Exercise description
Swap "dropdown" for "menu" in everything from the line containing "The width and" down to the line containing "pos(154,117)", keeping all else the same, and return only those lines.

___ Input data ___

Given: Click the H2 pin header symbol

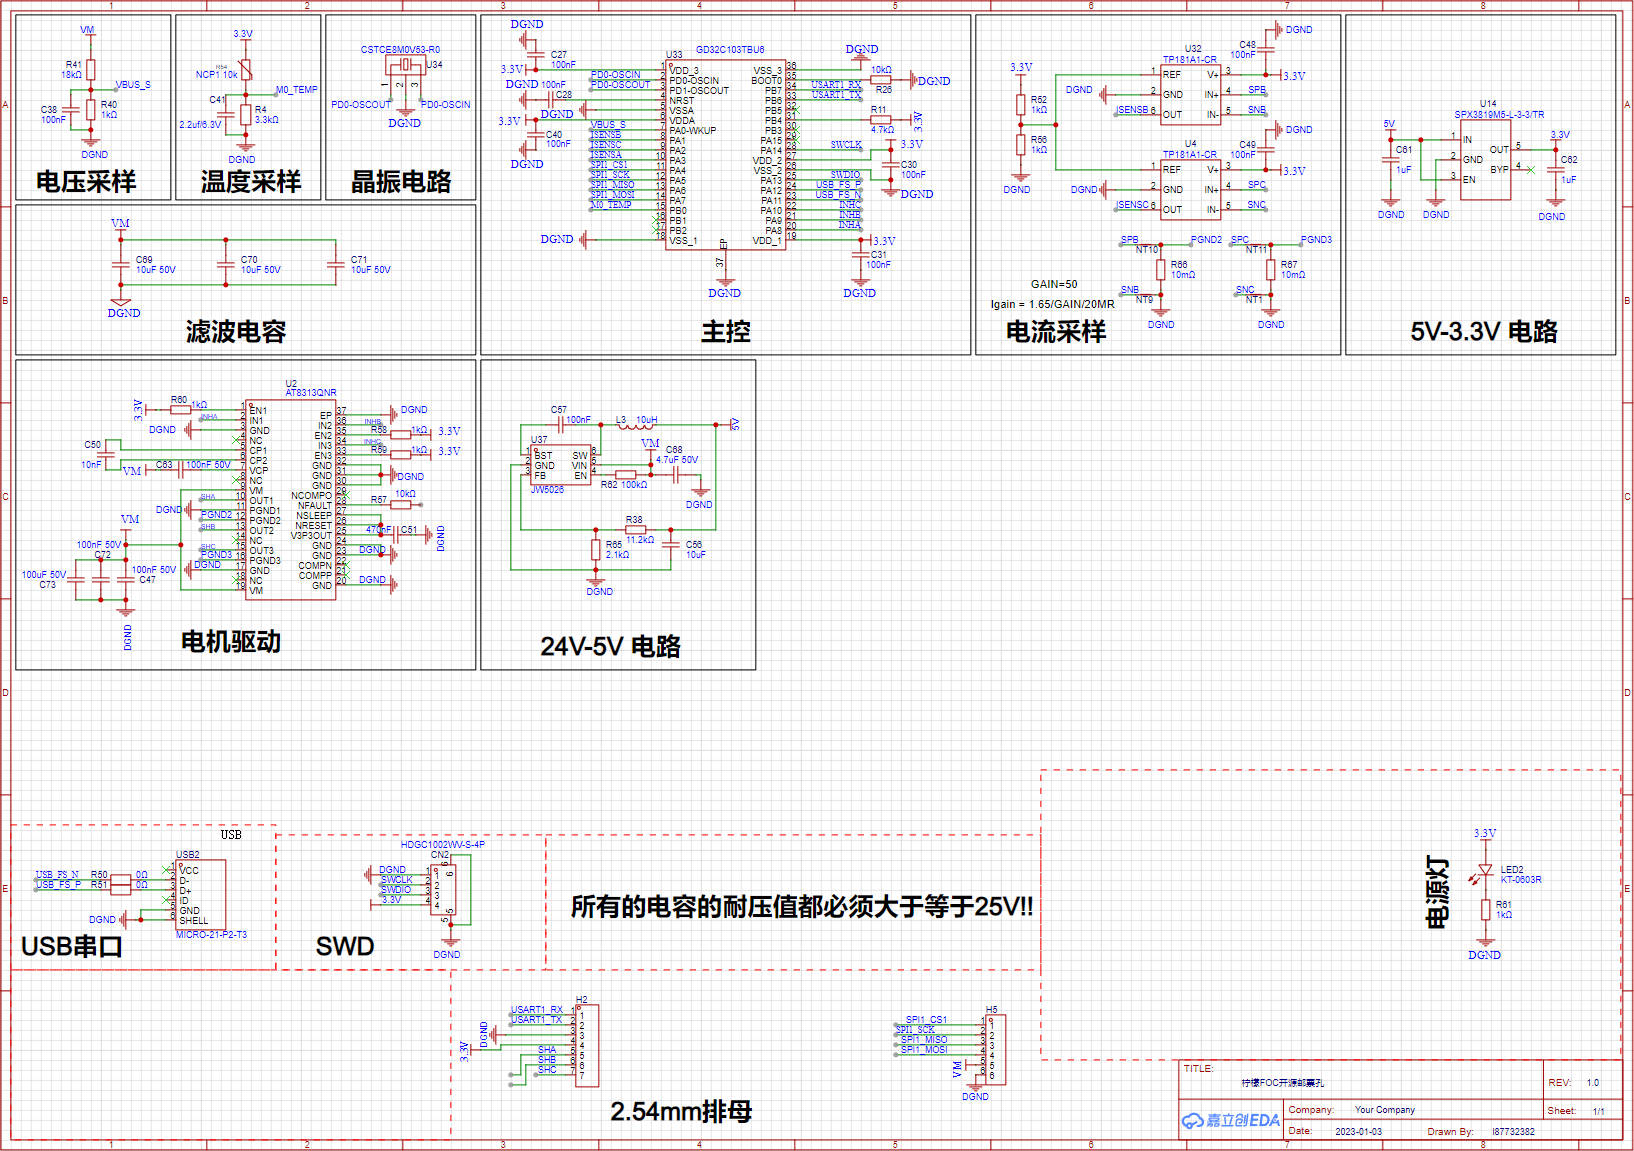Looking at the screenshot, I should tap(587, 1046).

___
___ Input data ___

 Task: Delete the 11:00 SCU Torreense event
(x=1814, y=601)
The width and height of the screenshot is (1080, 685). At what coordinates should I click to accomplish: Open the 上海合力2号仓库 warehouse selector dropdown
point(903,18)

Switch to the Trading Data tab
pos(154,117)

___

Solution to this task
The width and height of the screenshot is (1080, 685). At what coordinates should I click to accomplish: Open the 上海合力2号仓库 warehouse selector menu
point(903,18)

Switch to the Trading Data tab
pos(154,117)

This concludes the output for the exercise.